“On October 1, 2017, Stephen Paddock, a 64-year-old man from Mesquite, Nevada, opened fire on the crowd attending the Route 91 Harvest music festival on the Las Vegas Strip in Nevada. From his 32nd-floor suites in the Mandalay Bay hotel, he fired more than 1,000 bullets, killing 60 people and wounding at least 413. The ensuing panic brought the total number of injured to approximately 867. About an hour later, he was found dead in his room from a self-inflicted gunshot wound. The motive for the mass shooting is officially undetermined.” – Wikipedia
A mass shooting is a crime in which an attacker kills or injures multiple individuals simultaneously using a firearm.
This is the story of Megan O’Donnell Clements, Market Director of Sixx Cool Moms of Delaware, and survivor of the 2017 Las Vegas Mass Shooting.
September 29th 2017, Las Vegas, Nevada. Three Days Before the 91 Harvest Festival Mass Shooting
I’ve lived three lives in 39 years.
The Before: It was easy. It was simple. It was suburbia- the perfect life, the husband, the house, 2 kids and the dog.

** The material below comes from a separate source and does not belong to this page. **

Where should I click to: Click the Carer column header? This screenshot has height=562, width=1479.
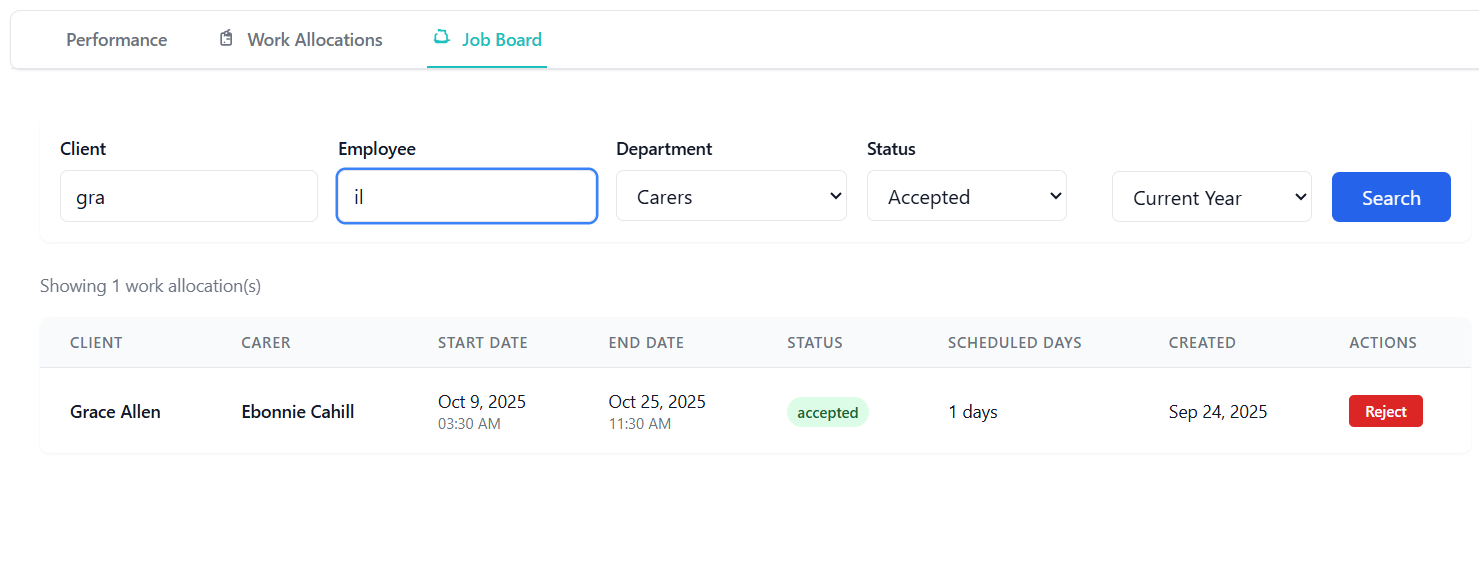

In that life, I was certain bad things like a mass shooting wouldn’t happen to me. Not in my safe suburban space, and not in my sheltered cocoon. It’s not that I didn’t know our world had problems, but I neglected to see they were my problems too.

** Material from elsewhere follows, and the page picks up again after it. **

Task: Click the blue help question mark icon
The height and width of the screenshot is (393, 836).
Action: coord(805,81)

I would say a prayer, send a donation, and move on.
The Before was a charmed and safe life.
The Moment the Mass Shooting Began
Then there was what I call, The Moment. The moment my safe life vanished. It started as a simple fireworks display at the Route 91 Harvest Festival in Las Vegas.

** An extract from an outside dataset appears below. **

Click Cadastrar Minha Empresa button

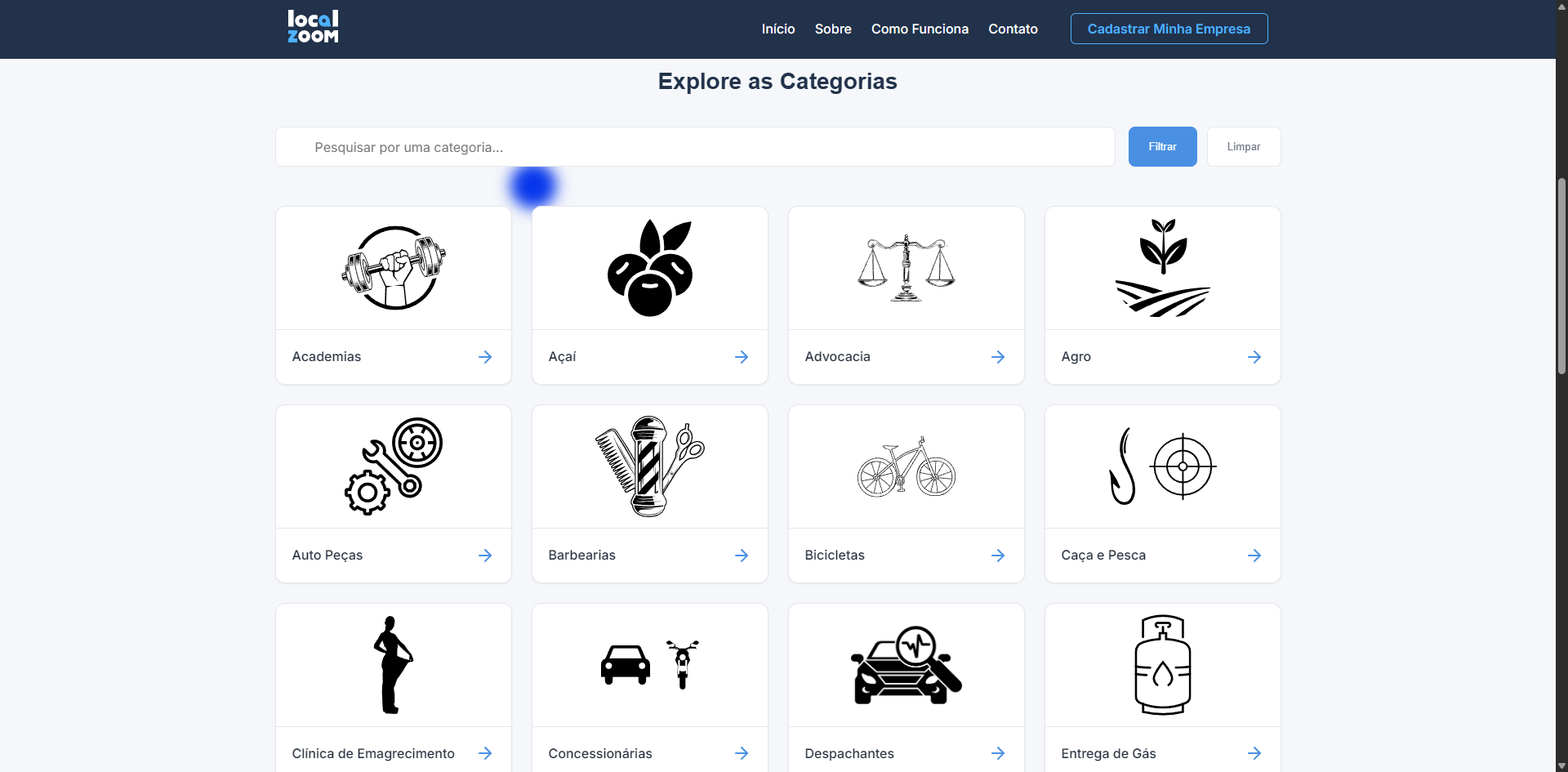(x=1169, y=29)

When the ‘pops’ started, I mentioned to my friend that, “This is strange, because I hear the fireworks, but I can’t see them. No bright lights, no colors.”
Pop pop pop.
“What am I missing? Where are the fireworks?”
Pop pop pop pop.
“Maybe it’s a helicopter and not a fireworks display? Wait, that doesn’t make sense. I don’t see a helicopter, either.”
Pop pop pop pop pop.
“Why did the music stop? Are those people running towards me?”
Pop pop pop pop.
“It can’t be. Not here in my space. Not a mass shooting in the sheltered cocoon of my safe suburban life.”
Pop pop pop.
“Oh God, this is really happening. Will my kids remember me? This is really happening. I hope my husband knows that I love him. This is really happening. Will my parents will be ok? How do I survive a mass shooting now that this is really happening? Where are the other two friends we came to the concert with?”
At this point in the madness, I grabbed my friend, and we ran. Quickly into our escape I was trampled under the crushing weight of hundreds of bodies running for their lives from the gunfire raining down around us from the sky.
“Go! I’ll find you, I promise!”
She didn’t run away from me. My friend pulled me up from the ground with strength only chaos can create, and through the bullets, we ran, again.
My amazing friend who saved me from being trampled.
“Whatever you do, don’t stop. Do you hear me? Do not stop.”
My friend and I did not stop running, even when the blood pooling on the gravel around us caused me to slip and lose balance. We did not stop running, even when my friend lost her shoes, and the debris and glass were slicing into the bottoms of her feet. And we did not stop running, when the ground shook with the force of the bump-stock aided bullets, so hard the gravel kicked up around us.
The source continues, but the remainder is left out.